When Eminem’s publisher won its lawsuit with Universal Music over how to account for iTunes royalties, we expected a flood of similar litigation, possibly enough to seriously cripple the world’s largest record label. Universal Music insisted that Eminem’s deal was unique and the case was specific only to that, but so far, we’re seeing more and more musicians understanding the implications of the ruling, and filing similar lawsuits. If you don’t recall, the battle came down to the simple question of whether or not an iTunes sale was a sale or if it was a license. Amusingly, in almost all other legal contexts, Universal Music claims that when you “buy” a song at iTunes it’s just a license. But that proved to be UMG’s undoing here — because many of its old contracts had extremely different terms for royalties on “sales” and “licenses.”

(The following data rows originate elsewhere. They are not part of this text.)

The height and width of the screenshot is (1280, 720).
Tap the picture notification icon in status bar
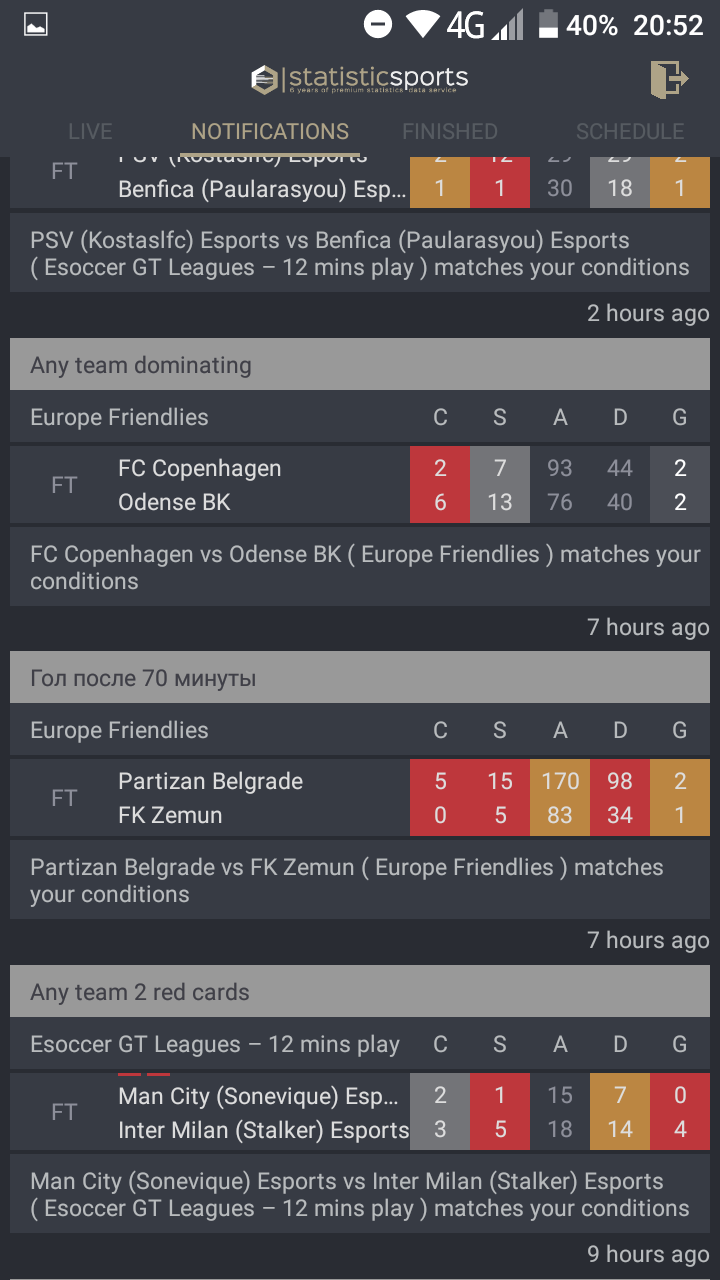coord(36,24)
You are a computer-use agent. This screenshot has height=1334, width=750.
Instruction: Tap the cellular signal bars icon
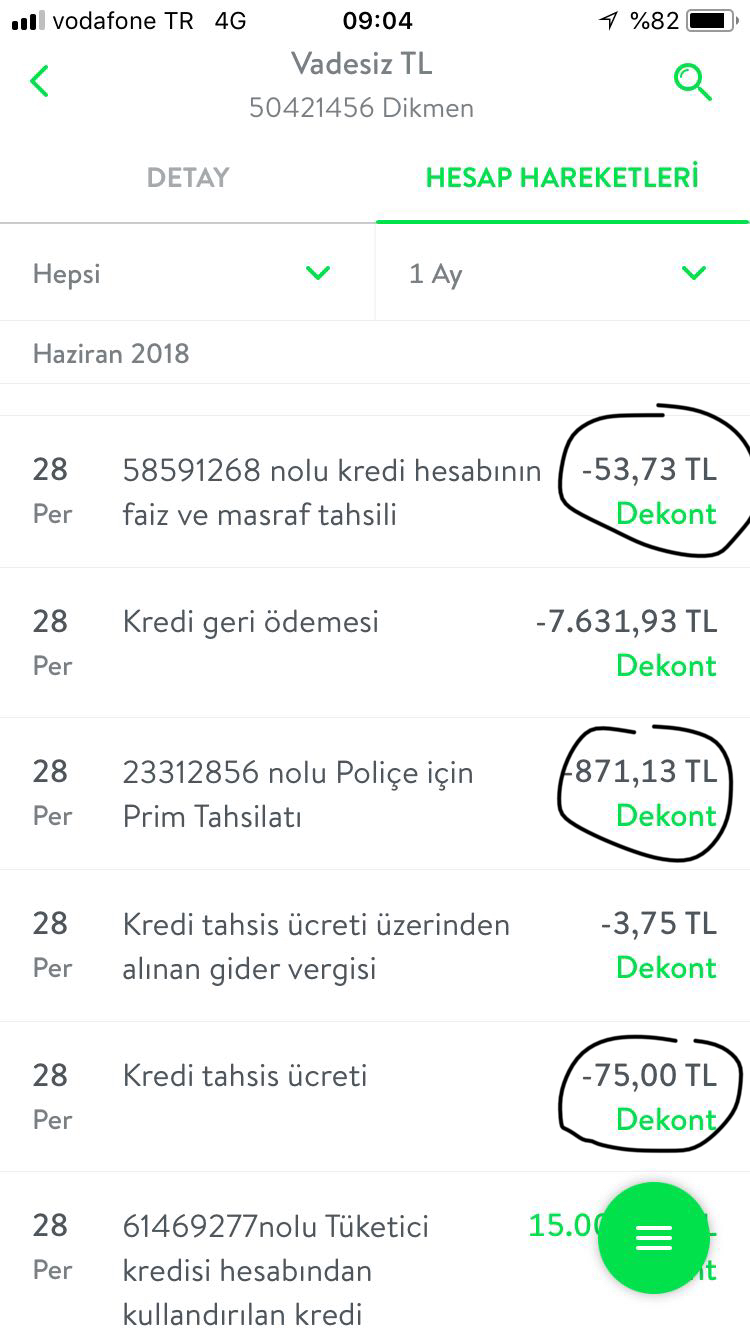(x=27, y=21)
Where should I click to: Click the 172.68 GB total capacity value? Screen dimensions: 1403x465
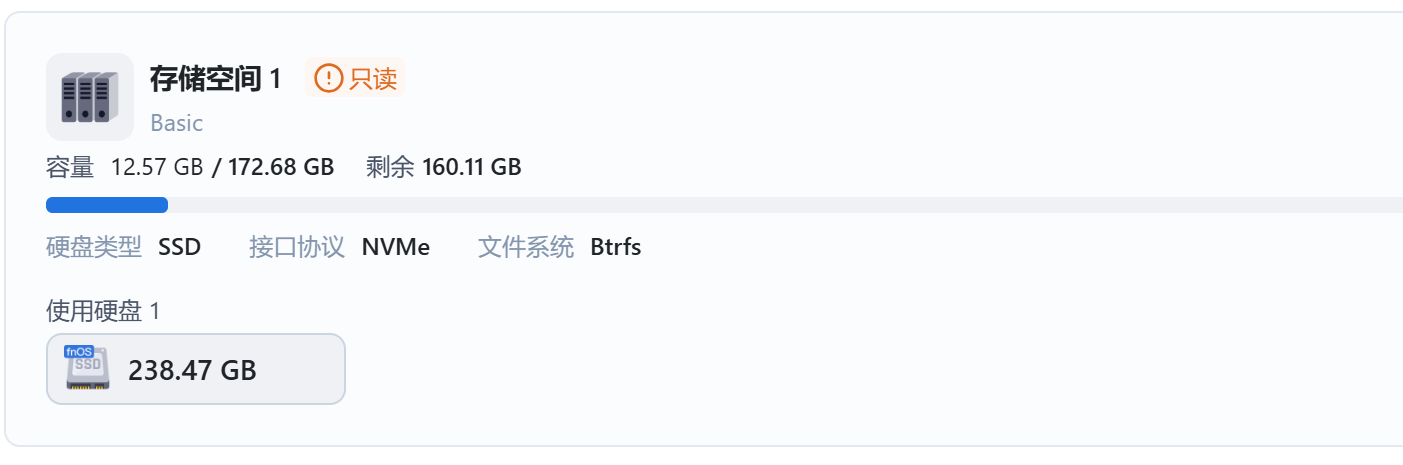click(x=281, y=167)
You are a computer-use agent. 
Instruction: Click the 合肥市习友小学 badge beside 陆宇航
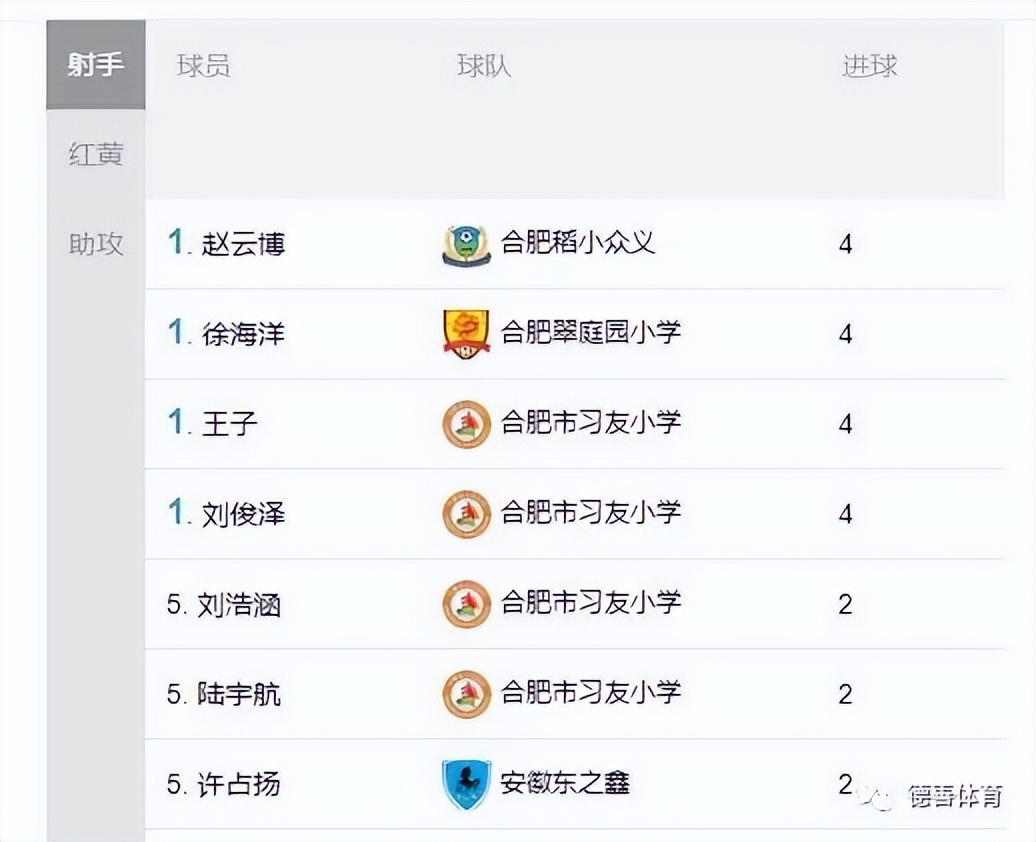(x=465, y=693)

Now, there’s a good reason for this. Historically, sales were of things like CDs, where Universal had relatively higher production, storage and distribution costs. So for “sales” (of CDs), the royalty to the musician was lower. “Licenses” generally referred to things like licensing a song for a movie or TV commercial. There, labels were willing to share higher royalties with the artist, and for good reason. The costs to the label of such a license were minimal, and licensing was always a relatively small part of the business.
But, of course, iTunes makes for a weird situation. The labels want to pretend it’s the same thing as selling a CD, and thus they’ve been paying the lower royalty rate. But, in other legal contexts they keep claiming that downloading a song from iTunes is not really a “sale” but merely a “license.” Thus, the basic legal claim from musicians is that for iTunes sales, they deserve the much higher royalty rate (usually closer to 50%, rather than 10% for sales). The court in the Eminem/FBT case said that iTunes songs were licenses… and thus the higher rates applied.
As we noted, when others started suing, this could lead to somewhere around $2 billion that the labels may need to pay out to artists, and the artists are noticing.
The latest to file suit is is Chuck D of Public Enemy, claiming that Universal owes him hundreds of millions of dollars.
What a surprise. When it suit shame it is a sale. When it doesn’t they call it a license. Except when they call it a license, they owe artists more money.
Hoisted by their own petard. Read the rest of the post to see just how outrageous their ‘deductions’ are before they calculate the royalty.
The artists gets $80 for every 1000 songs sold – by the company’s calculation based on a sale. Based on a license, they owe over $315.
Looks like the media companies rip everyone off. But they continue to act like they are the victims.